The government must also re-evaluate its approach to electricity subsidies. Pakistan still subsidizes electricity consumption rather than actual need. Many affluent households now operate hybrid systems — using solar during the day and drawing subsidized electricity at night. These users often qualify for lifeline tariffs due to underreported consumption, even when their overall usage remains high. This system rewards manipulation, not vulnerability.

Better tools for targeted subsidies already exist. For instance, the Benazir Income Support Programme (BISP) uses a robust means-testing database that could be adapted to allocate subsidies more accurately based on socioeconomic realities rather than arbitrary billing thresholds.

Pakistan’s energy transition is unfolding on two parallel tracks: a rural off-grid boom driven by necessity and an urban solar surge driven by incentive. What binds both trends is the state’s absence — an abdication of policy responsibility at a critical moment in the country’s energy evolution.

The government has allowed the market to run ahead without updating the rules, without rethinking pricing models, and without ensuring that the energy transition is just, inclusive, and strategic. The consequence is a fragmented system where innovation thrives in pockets, but the benefits are unevenly distributed.
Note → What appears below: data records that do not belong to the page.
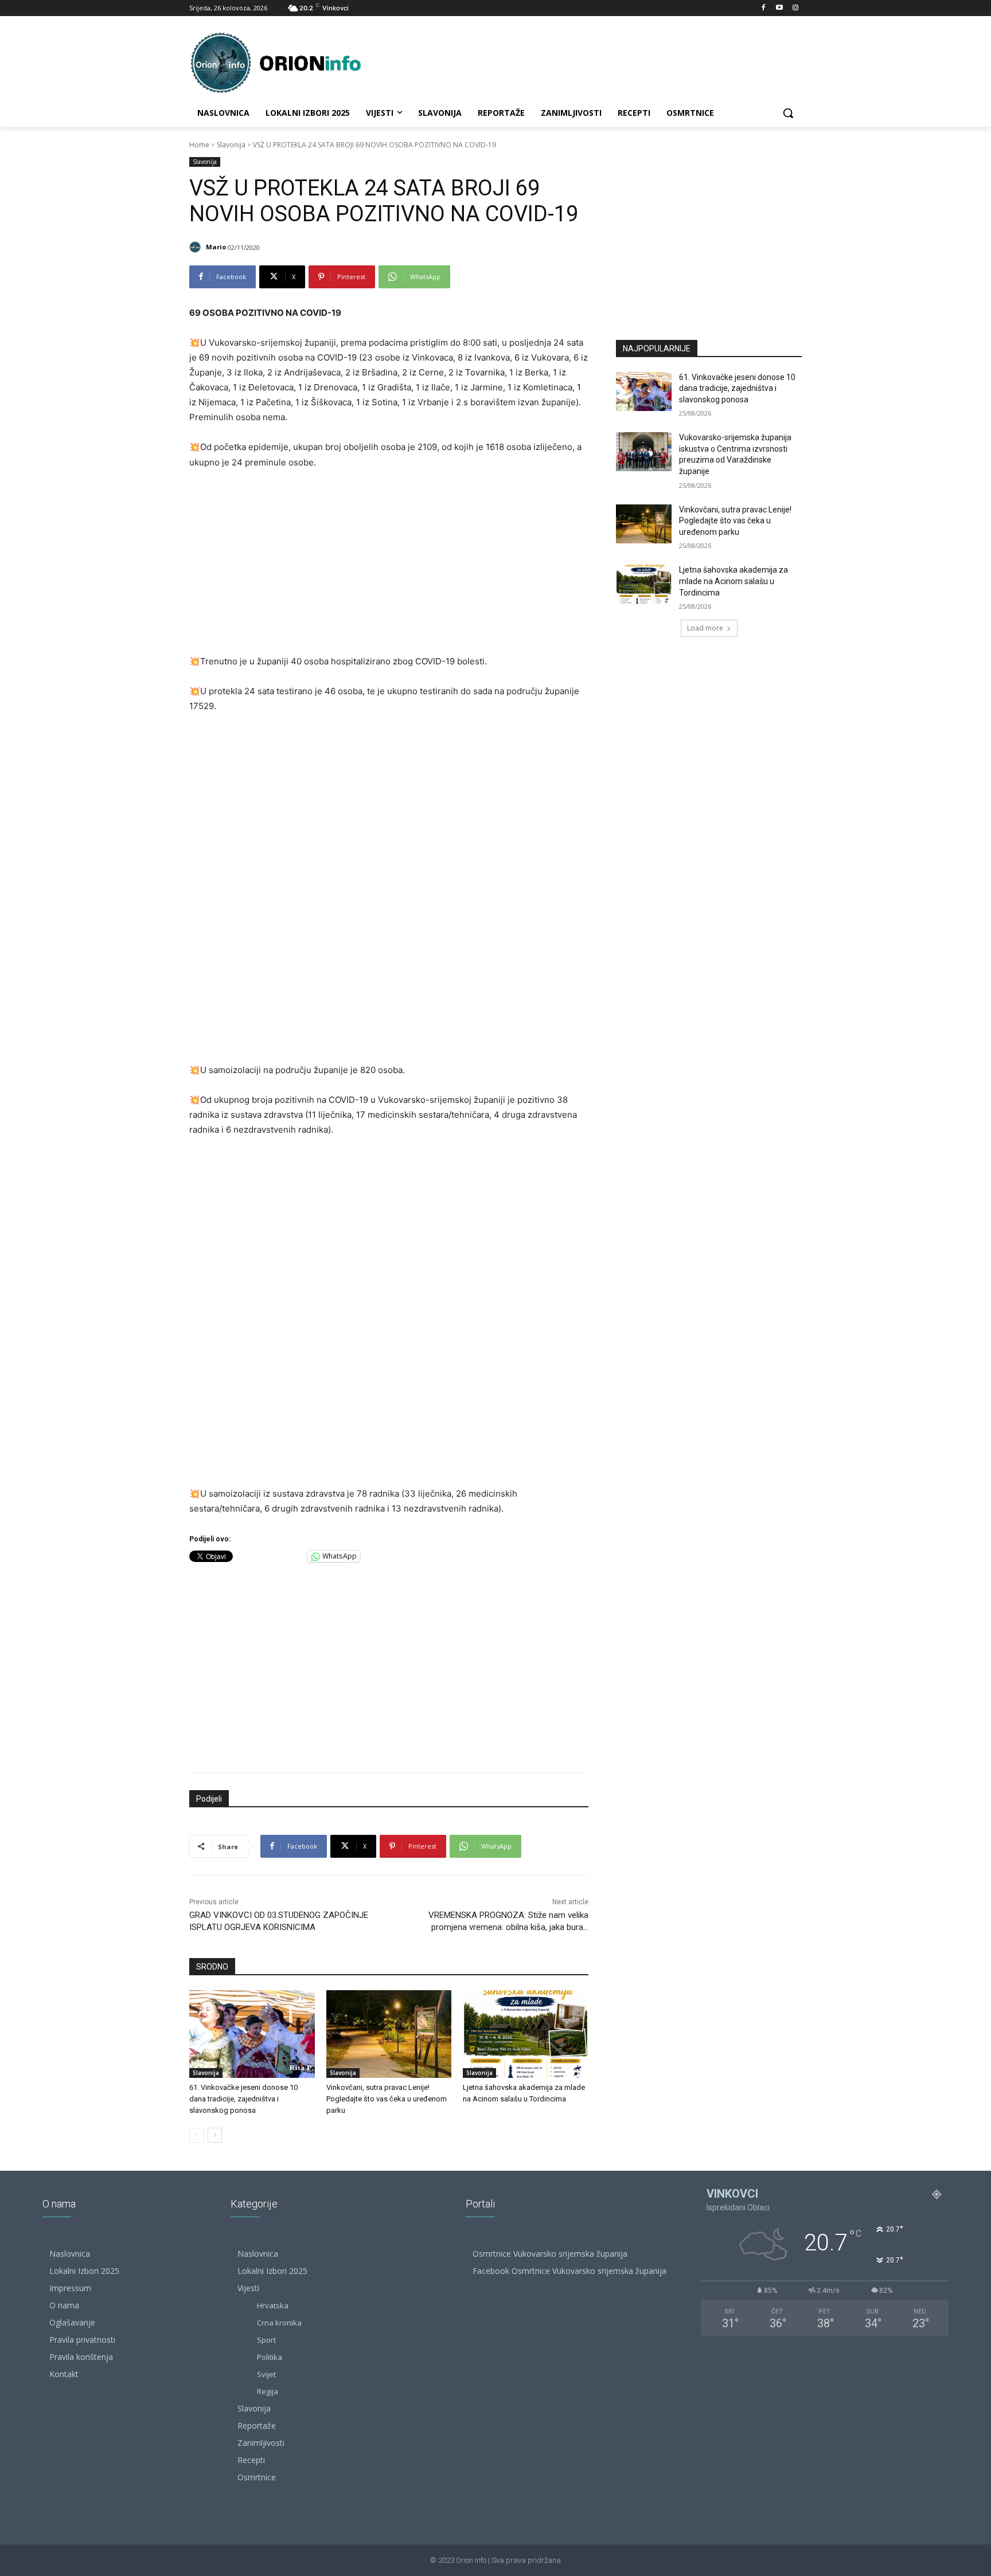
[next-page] (215, 2135)
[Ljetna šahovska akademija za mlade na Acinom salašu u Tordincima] (525, 2034)
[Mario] (196, 247)
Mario (216, 246)
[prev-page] (196, 2135)
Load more (705, 628)
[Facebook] (763, 8)
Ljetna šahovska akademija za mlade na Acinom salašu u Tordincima (733, 581)
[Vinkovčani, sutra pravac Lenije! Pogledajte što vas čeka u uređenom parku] (389, 2034)
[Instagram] (795, 8)
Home (199, 145)
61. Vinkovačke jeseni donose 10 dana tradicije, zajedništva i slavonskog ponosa (243, 2099)
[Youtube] (779, 8)
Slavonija (231, 145)
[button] (788, 113)
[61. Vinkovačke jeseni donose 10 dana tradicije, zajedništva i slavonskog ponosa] (252, 2034)
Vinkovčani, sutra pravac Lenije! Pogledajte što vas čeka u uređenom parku (386, 2099)
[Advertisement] (388, 565)
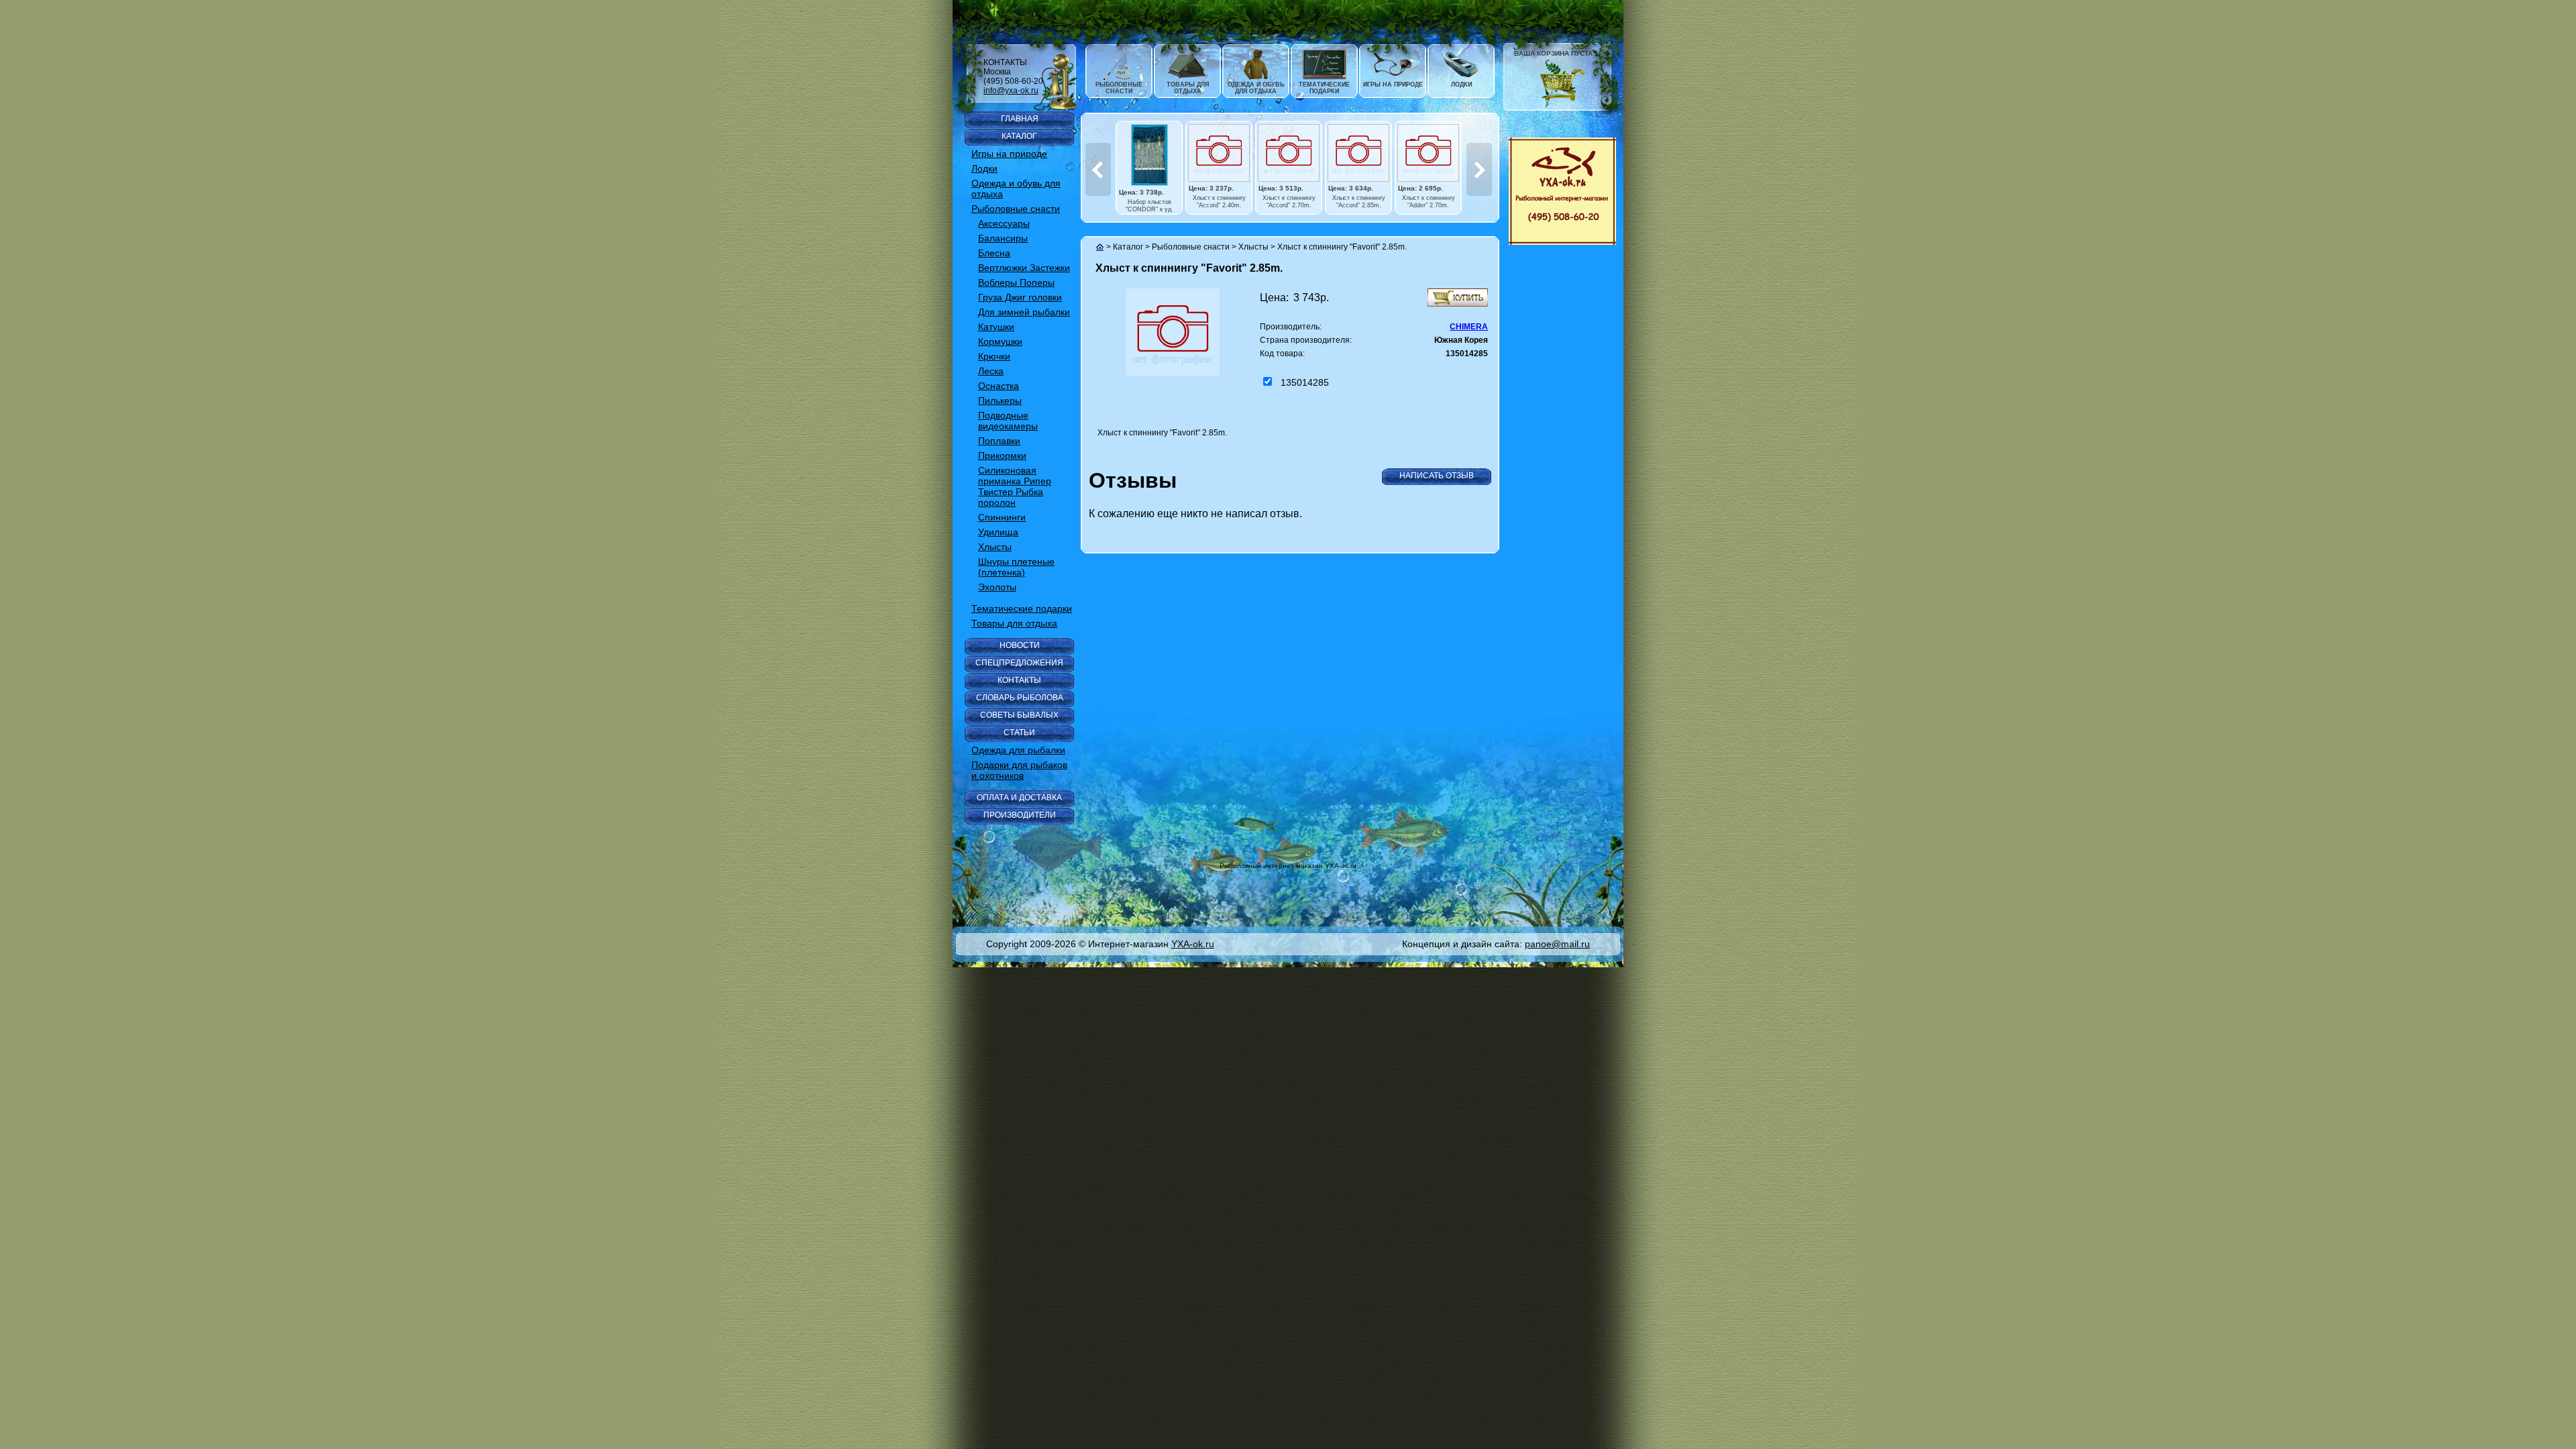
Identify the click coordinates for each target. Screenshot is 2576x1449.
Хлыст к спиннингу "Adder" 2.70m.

Now is the time for action. The government must seize this opportunity not just to regulate but to enable. That means designing smarter net metering frameworks, shifting subsidies toward the truly vulnerable, and actively supporting decentralized solar adoption in underserved regions. It means acknowledging that the future of energy in Pakistan is no longer about mega-projects and central grids, but about enabling households and communities to power themselves.

If handled with foresight and fairness, this could be Pakistan’s most inclusive energy story yet — a rare instance where innovation from below meets reform from above to illuminate the lives of millions. But if left unchecked, it risks becoming another tale of inequality, where energy freedom becomes yet another privilege of the few.